(Screenshot grounding data)
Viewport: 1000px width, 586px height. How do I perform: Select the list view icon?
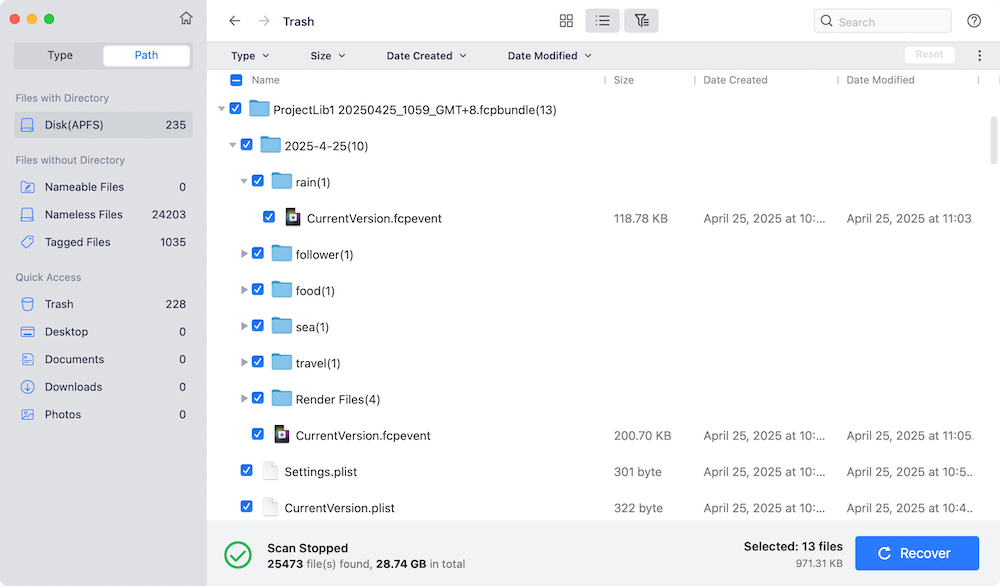point(602,20)
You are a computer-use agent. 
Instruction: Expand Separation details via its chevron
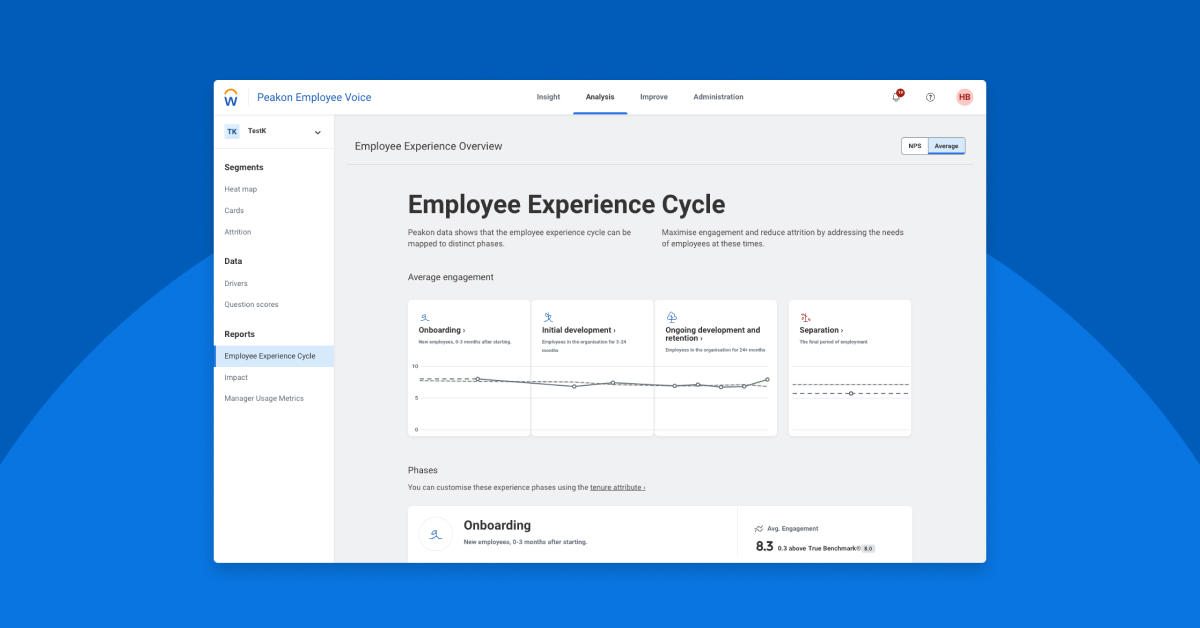tap(843, 330)
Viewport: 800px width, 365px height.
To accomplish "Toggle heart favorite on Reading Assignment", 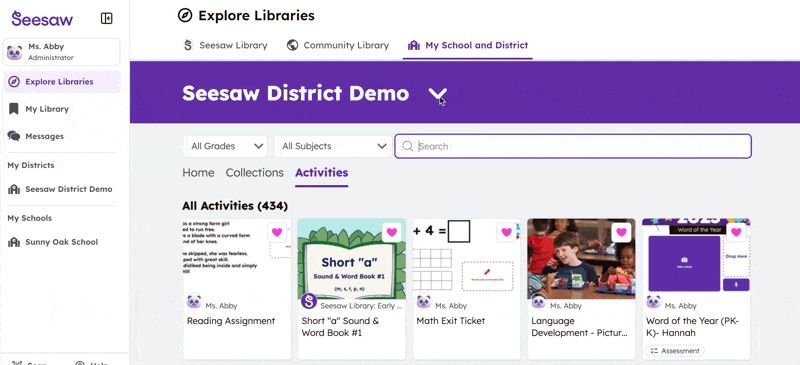I will click(277, 232).

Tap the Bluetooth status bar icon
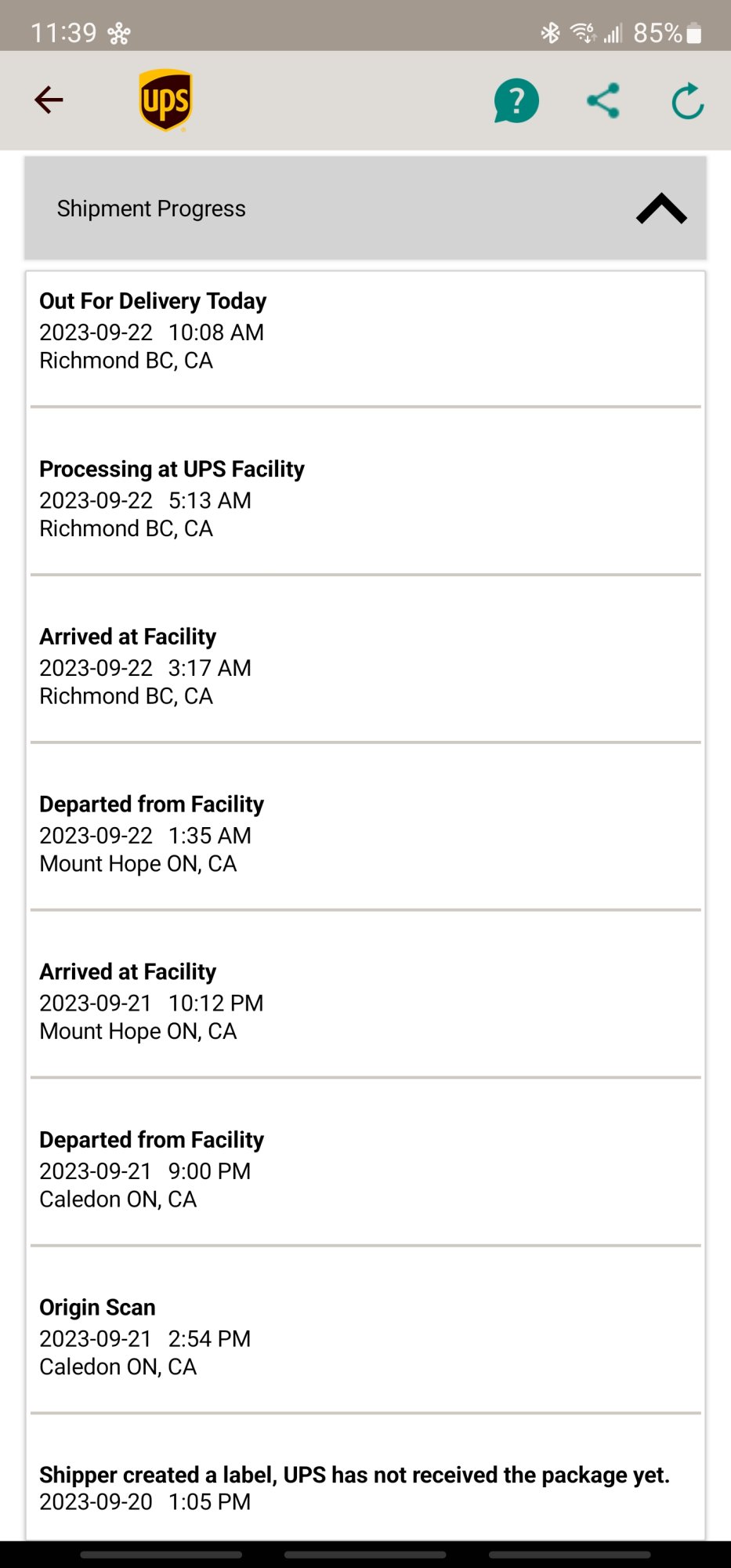[551, 33]
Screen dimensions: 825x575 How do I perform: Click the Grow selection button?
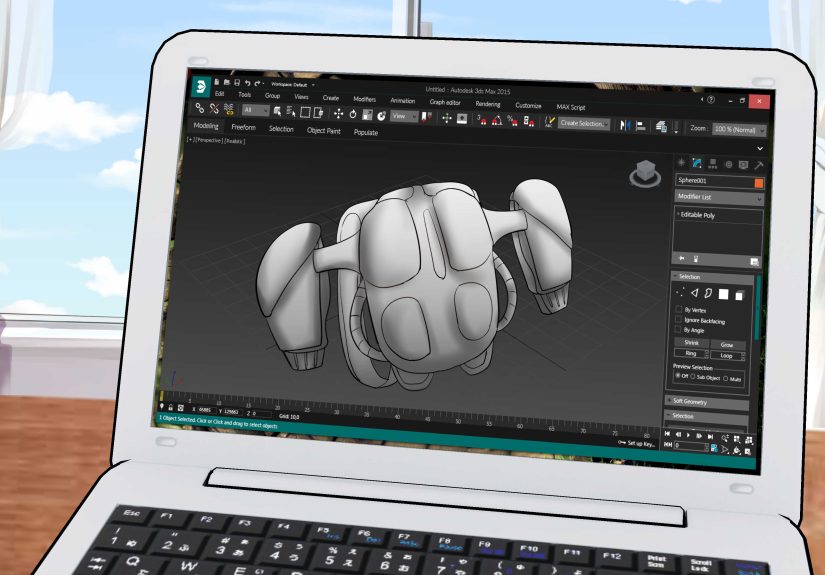pyautogui.click(x=727, y=343)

#### Assignment
Reproduce, with no pictures, the lines from the one containing "Screen dimensions: 825x575" to the end of the records above, exactly and inclusively.

#### Response to the exercise
Screen dimensions: 825x575 How do I perform: Click the Grow selection button?
pyautogui.click(x=727, y=343)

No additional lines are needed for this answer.